Cool section to read via The FYI section in The New York Times....exactly the same question that Jase and I asked when we visited Governors Island this month. :)
Breathing Room
Q. Just off the northeastern shore of Governors Island is a tall, massive white structure that looks out of place near the old military buildings. What is it?
A. It’s the ventilator shaft for the Brooklyn-Battery Tunnel. The tunnel’s 9,117-foot length required construction of the shaft, which appears at the surface as an octagonal building with its own island near the Buttermilk Channel.

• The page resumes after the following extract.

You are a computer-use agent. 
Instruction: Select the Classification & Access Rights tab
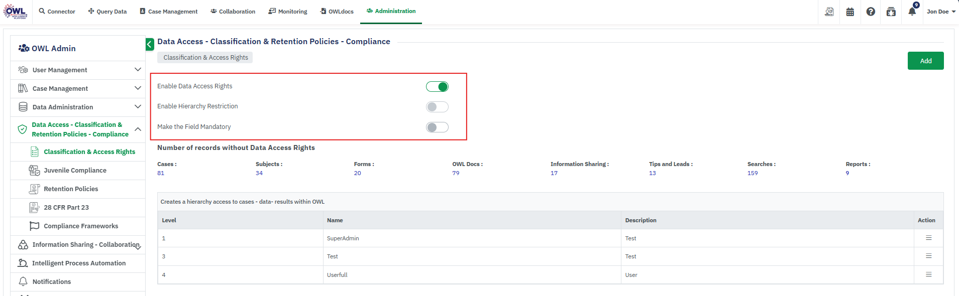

The tunnel was opened May 25, 1950. Besides the shaft, ventilation is also provided by two buildings in Lower Manhattan and one in Brooklyn, at the tunnel’s ends. The tunnel’s 53 fans change the 6.15 million cubic feet of air every 90 seconds.
In the Names of Queens
Q. Some time ago, your column mentioned the Queens Topographical Bureau, in an item about naming Queens streets. What was the Queens Topographical Bureau?
A. Appropriately for a borough known for confusing numbered streets, avenues, boulevards, lanes, crescents and drives, the bureau still exists, at Queens Borough Hall on Queens Boulevard. The bureau supplies maps and various certificates for developers, and issues house numbers. It also puts down benchmarks to permit accurate calculations of property lines; you may have seen its name in the sidewalk.
The bureau’s glory year was 1911, when Charles Underhill Powell, a chief engineer there, designed the numbering system to unify the street grid for the 60 or so villages in Queens. Some historians considered the numbered grid a model of urban planning. Many delivery people and outsiders venturing into the borough don’t.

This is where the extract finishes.